Chi dissente, invece, viene perseguitato. Il vescovo ausiliario di Shanghai, Taddeo Ma Daqin, lo scorso dicembre è stato privato del suo titolo e costretto agli arresti domiciliari. La sua colpa? Aver rassegnato le dimissioni dall’Associazione Patriottica e aver rifiutato di condividere il calice della comunione con un vescovo scomunicato dalla Santa Sede.
Sono atti interpretati dal regime come una grave insubordinazione al proprio potere.

La Chiesa viene perseguitata o tenuta sotto stretto controllo anche perché si oppone alla brutale pianificazione familiare di Pechino: la politica del figlio unico. Compiendo un gesto di parziale rottura col passato, la nuova classe dirigente cinese ha appena archiviato la Commissione per la Pianificazione Familiare, responsabile, secondo i dati forniti dallo stesso regime di Pechino, di 336 milioni di aborti e della sterilizzazione (“volontaria” o coercitiva) di circa 200 milioni di uomini e 400 milioni di donne dal 1978 a oggi. Questa riforma è, per ora, solo una scelta cosmetica: anche se salta la Commissione, rimane il divieto di avere più di un figlio.

La Pianificazione Familiare era nel mirino dell’opinione pubblica, locale oltre che internazionale. E si stavano moltiplicando i casi “imbarazzanti” per il regime di Pechino. Come quello di una ragazza, Feng Jianmei, costretta ad abortire al settimo mese dopo che le autorità locali non erano riuscite a riscuotere dalla sua famiglia la multa proibitiva che le era stata comminata per la violazione della legge sul figlio unico.

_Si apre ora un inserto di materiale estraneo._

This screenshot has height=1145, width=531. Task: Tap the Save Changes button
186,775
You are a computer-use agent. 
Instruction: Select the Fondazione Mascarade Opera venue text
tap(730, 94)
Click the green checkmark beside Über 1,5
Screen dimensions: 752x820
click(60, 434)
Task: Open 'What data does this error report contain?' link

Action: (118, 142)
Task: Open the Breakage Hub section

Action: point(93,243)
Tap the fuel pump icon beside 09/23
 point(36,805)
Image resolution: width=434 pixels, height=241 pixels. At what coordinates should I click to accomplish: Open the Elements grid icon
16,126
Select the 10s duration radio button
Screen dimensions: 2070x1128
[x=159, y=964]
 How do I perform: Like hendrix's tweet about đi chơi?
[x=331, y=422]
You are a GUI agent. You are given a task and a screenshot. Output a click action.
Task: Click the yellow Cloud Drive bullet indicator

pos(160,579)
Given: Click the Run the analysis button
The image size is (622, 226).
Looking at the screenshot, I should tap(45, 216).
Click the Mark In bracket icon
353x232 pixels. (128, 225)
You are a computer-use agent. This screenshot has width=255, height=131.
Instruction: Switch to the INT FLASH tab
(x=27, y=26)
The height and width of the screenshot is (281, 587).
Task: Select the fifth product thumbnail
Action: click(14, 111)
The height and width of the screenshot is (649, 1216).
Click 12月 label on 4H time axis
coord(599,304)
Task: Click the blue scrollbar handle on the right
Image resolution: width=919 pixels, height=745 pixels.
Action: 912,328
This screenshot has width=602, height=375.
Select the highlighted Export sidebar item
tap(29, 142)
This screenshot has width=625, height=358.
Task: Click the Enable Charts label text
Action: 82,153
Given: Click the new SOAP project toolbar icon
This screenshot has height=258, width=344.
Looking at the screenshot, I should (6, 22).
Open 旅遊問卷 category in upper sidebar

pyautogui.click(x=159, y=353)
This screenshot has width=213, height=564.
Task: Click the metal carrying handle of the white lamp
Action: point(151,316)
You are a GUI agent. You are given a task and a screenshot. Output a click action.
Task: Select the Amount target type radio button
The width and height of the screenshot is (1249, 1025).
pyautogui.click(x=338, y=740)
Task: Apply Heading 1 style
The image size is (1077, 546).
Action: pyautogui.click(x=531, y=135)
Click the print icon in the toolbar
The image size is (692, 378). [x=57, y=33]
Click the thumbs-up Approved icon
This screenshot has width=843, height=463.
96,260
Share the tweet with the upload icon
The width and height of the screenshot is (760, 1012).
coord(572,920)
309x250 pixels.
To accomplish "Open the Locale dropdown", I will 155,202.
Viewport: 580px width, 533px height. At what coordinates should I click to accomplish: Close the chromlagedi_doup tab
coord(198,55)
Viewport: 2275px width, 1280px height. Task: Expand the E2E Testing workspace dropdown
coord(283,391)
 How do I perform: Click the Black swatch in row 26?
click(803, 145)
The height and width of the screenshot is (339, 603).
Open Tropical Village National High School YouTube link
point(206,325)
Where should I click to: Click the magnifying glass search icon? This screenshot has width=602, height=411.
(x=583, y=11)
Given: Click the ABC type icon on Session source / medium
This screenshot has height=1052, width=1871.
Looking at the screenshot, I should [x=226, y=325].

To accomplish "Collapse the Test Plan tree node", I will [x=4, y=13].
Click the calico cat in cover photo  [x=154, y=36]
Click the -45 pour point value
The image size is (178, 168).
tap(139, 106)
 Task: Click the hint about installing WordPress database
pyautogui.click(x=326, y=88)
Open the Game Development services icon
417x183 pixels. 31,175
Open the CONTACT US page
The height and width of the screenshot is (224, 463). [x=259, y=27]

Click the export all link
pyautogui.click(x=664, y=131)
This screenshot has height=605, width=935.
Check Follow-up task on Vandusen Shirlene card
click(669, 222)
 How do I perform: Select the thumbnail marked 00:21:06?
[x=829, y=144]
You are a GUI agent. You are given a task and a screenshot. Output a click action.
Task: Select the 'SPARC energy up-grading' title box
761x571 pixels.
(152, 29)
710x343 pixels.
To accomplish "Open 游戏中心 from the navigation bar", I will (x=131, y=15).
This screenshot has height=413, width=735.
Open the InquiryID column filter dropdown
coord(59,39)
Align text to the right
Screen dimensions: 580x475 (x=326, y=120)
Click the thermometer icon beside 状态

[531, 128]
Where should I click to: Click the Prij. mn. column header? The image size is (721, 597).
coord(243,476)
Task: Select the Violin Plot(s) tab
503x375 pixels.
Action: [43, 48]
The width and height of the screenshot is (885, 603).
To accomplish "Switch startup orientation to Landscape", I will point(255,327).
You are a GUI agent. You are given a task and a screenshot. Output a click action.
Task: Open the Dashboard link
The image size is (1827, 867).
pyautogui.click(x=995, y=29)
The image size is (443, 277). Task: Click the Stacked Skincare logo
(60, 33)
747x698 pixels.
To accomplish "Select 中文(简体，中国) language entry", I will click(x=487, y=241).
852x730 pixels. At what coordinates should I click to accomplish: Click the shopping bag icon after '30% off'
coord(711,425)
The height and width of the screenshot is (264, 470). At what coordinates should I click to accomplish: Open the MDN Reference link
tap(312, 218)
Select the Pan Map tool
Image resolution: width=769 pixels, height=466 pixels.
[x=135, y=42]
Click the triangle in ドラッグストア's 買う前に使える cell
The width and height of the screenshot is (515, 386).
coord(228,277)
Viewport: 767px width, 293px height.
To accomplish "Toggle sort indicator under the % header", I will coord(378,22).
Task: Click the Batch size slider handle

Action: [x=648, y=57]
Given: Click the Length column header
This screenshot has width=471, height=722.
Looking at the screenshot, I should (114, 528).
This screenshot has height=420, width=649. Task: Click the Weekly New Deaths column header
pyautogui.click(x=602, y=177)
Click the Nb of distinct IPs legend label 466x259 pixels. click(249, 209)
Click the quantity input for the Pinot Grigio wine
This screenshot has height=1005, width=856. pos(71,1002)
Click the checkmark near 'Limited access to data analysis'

Le foto della donna assieme al feto insanguinato appena ucciso, avevano fatto il giro del mondo e causato una prima protesta su Internet, alla quale era seguito un trasferimento dei funzionari locali. E’ un difensore delle vittime della politica del figlio unico anche l’avvocato e attivista cieco Chen Guangcheng, riuscito a fuggire negli Usa dopo una clamorosa evasione dai suoi arresti domiciliari e dopo un lungo braccio di ferro diplomatico fra Pechino e Washington.

Anche il suo esempio ha contribuito a far luce sui metodi brutali della pianificazione familiare cinese. Oltre agli scandali, conta la demografia. La popolazione cinese invecchia, mettendo a rischio la crescita dell’economia, primo obiettivo di questa, come della precedente, classe dirigente.
Di qui la necessità di una parziale liberalizzazione. Probabilmente, stando a fonti governative, si arriverà a permettere due figli per ogni coppia dal 2015. E forse si giungerà alla libertà di procreazione solo dopo il 2020. Forse.

In ogni caso, Pechino ha fatto sapere chiaramente che non vuole alcun “suggerimento” dall’esterno. Al momento dell’elezione di Papa Francesco, il regime cinese ha subito chiesto una sua “non-interferenza negli affari interni della Cina, con il pretesto della religione”.